I don’t intend this to sound like a criticism of Martha Beck or her writing. I have great respect for her and there is much wisdom in the article. She says, for example, that one of the things we should do is “Find and follow smooth terrain,” and that I can agree with wholeheartedly. More than anything, I need to seek out ease right now.
My primary point in writing this is to say that, if an article or book makes you feel worse instead of better, then it’s not meant for you. If it sends you into shame or convinces you that you’re grieving wrong, you have permission to throw it in the trash. If it tells you that you need to become somebody new instead of grow into your true self, then set it aside and reach for something else. If it requires of you that you do more work than you’re prepared for right now, put it away until you’re ready for it. Or reject it all together.
When I was in another hospital in another of those rough patches nearly a dozen years ago, waiting for my son to be born after a failed surgery meant to prolong my pregnancy, a well-meaning friend gave me a book about surviving the hard times in our lives. The author of that book said that those rough patches are punishment for some sin we may have committed. I quickly discarded that book. I didn’t need to sit there in guilt worried that something I had done wrong was causing the death of my son.
It takes confidence to tell ourselves that the wisdom of some highly respected guru or author is wrong for us, but it’s often just the thing we need to do to be true to ourselves and find the path that is uniquely meant for us. No guru, no matter how wise they are, can ever fully know the path you need to follow or the wisdom you need in order to find that path. They can serve as our guides, but we have to use our discernment to know when their advice doesn’t fit.
At the end of the day, you need to trust yourself and the Divine Guide that resides within you.
I can’t tell you why I have to go through so many challenges right now. Some day, I may be able to find the meaning in it all, and perhaps some day I’ll change my mind and say that it was exactly as Martha Beck said it was. I’m open to that possibility. I know from experience that there is much more clarity in hindsight.
For now, I can simply set the article aside and continue to trust the path I’m on and know that, even when the path gets bumpy, I have the courage and strength to take the next step.
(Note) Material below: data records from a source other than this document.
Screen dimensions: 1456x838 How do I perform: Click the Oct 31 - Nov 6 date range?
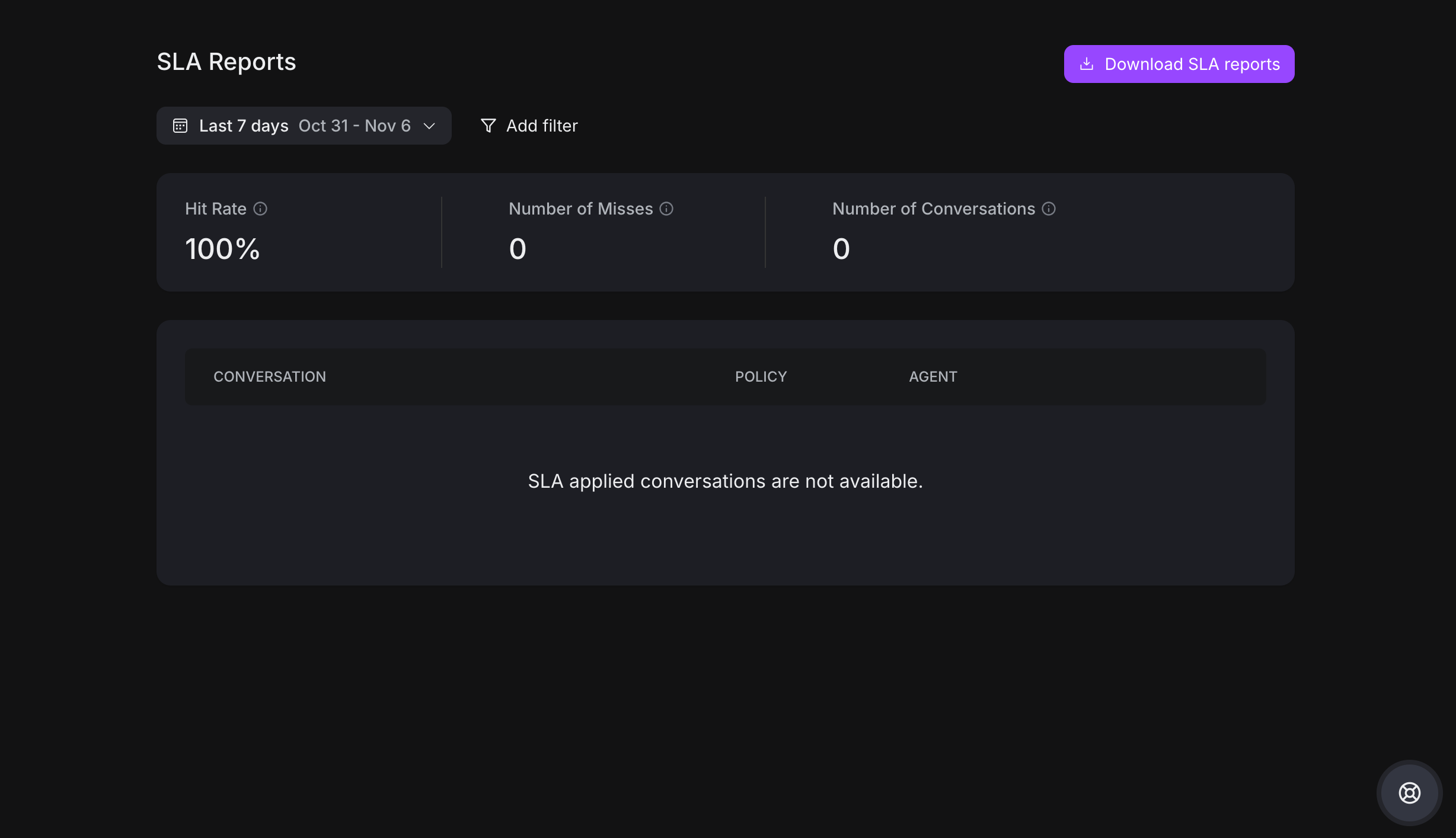pyautogui.click(x=355, y=126)
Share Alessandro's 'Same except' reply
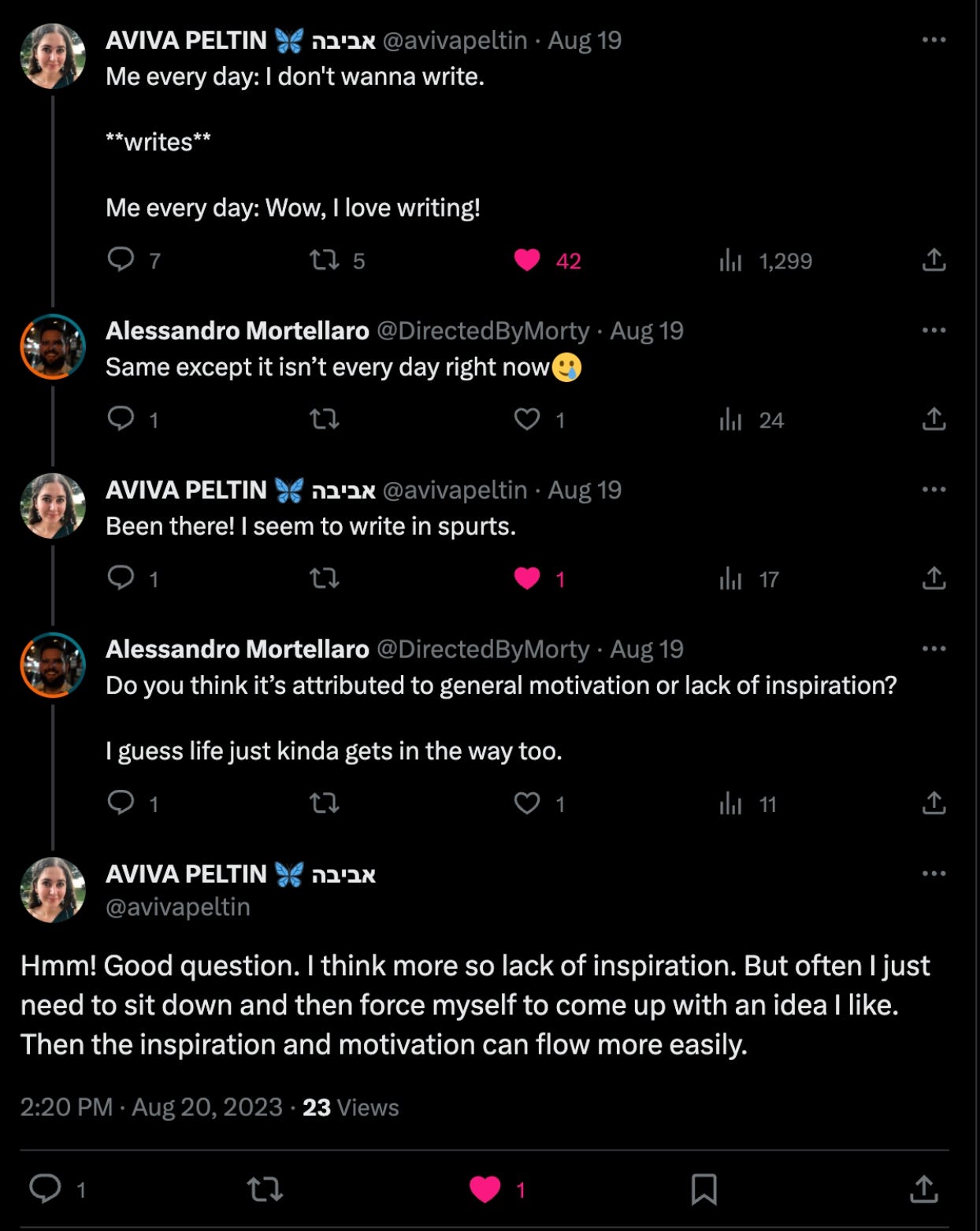Viewport: 980px width, 1231px height. click(x=934, y=419)
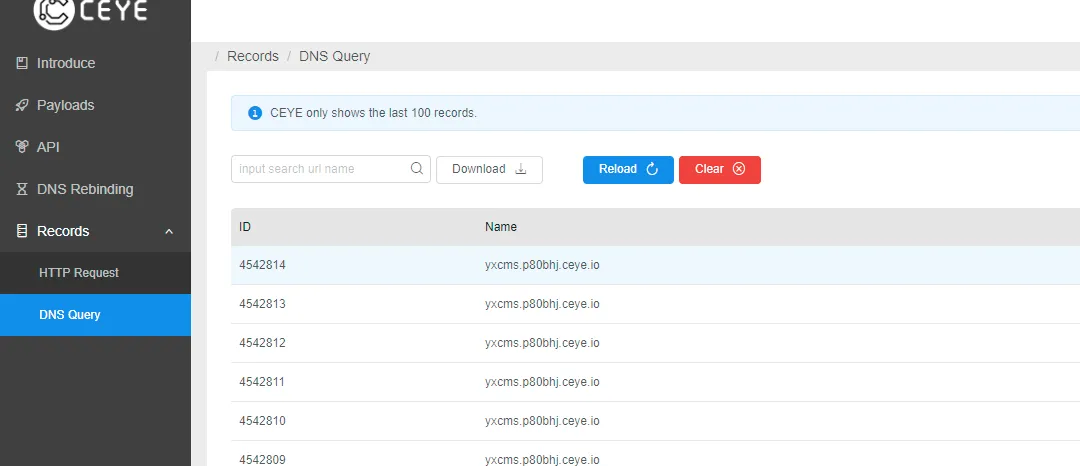This screenshot has height=466, width=1080.
Task: Click the DNS Rebinding hourglass icon
Action: (22, 189)
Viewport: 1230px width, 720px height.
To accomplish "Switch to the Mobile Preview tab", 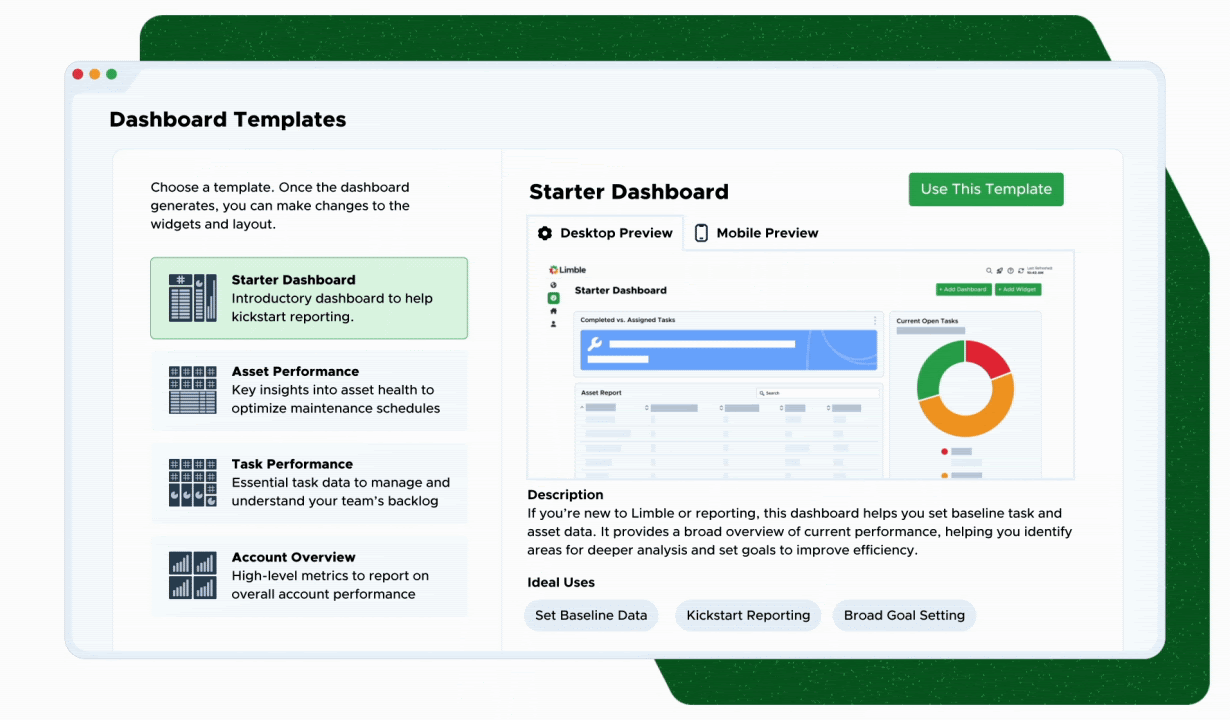I will click(756, 233).
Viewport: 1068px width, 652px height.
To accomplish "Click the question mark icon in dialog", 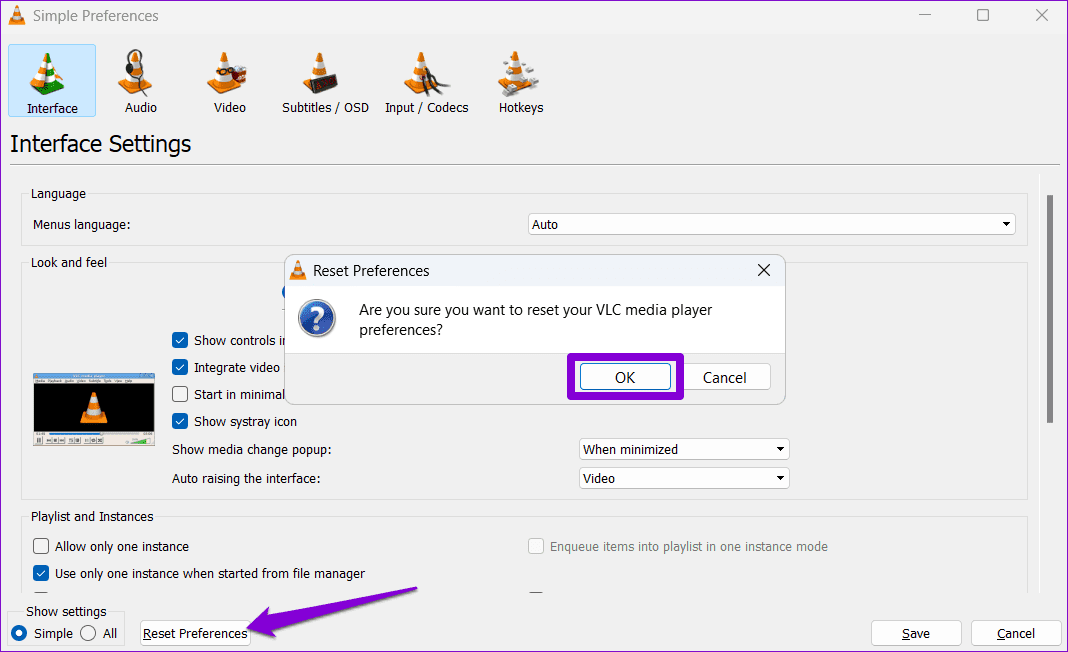I will coord(316,320).
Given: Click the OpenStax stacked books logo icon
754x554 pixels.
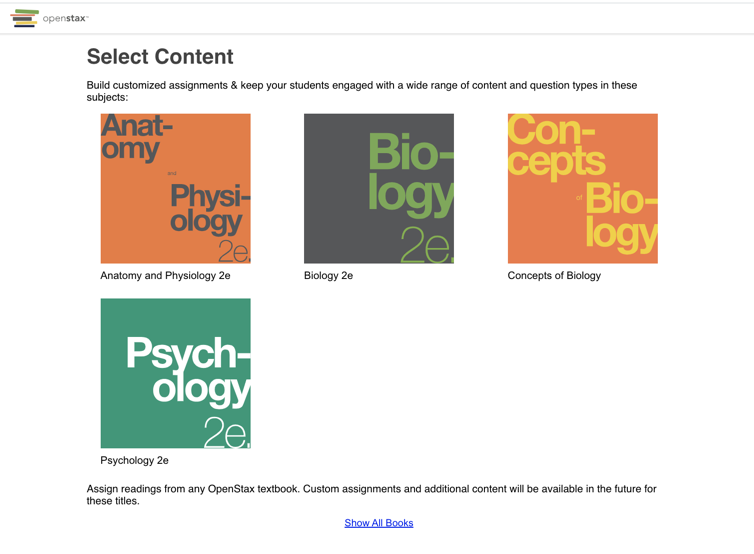Looking at the screenshot, I should (x=24, y=18).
Rough patch: losing a job, needing to move.
Falling into a gaping cavern: losing your mom, dealing with grave illness.
I’m glad you tossed that article aside. You don’t need advice about rough patches. I’m starting to wonder if self help and enlightenment are luxuries of those who are (relatively) healthy and wealthy. Everyone else learns those lessons through suffering.
Oh dear. Is that too bleak? I didn’t mean for it to be.
Bloody well written Heather and not before time – we need to keep a sense of reality as well as the positive outlook, in balance with what is actually happening right now. We can all get too hooked up on what we should do then feel awful when it doesn’t pan out – life happens, crap happens and sometimes we just don’t know why – being grateful for what is good is about the best, sometimes we can do so well said, well written and I send you love and hugs for both you and your chap x x
There is rough and then there is ROUGH. Everyone of these patches is a pivotal point in our lives and what feels rough in the moment, down the road will be the grist to draw on when the next patch comes along. Sometimes we pivot in circles until we figure it out, or we get dizzy and give up. I know that when my partner of 27 years suddenly died while we were on vacation I felt that more than anything in a long time. Using every tool I had, and new ones I found, 2-1\2 yrs later I am not the same woman. Still pivoting trying to figure it out. Surely I have smoothed this rough patch a bit by now…
Your words are in sync with my soul. Stay strong.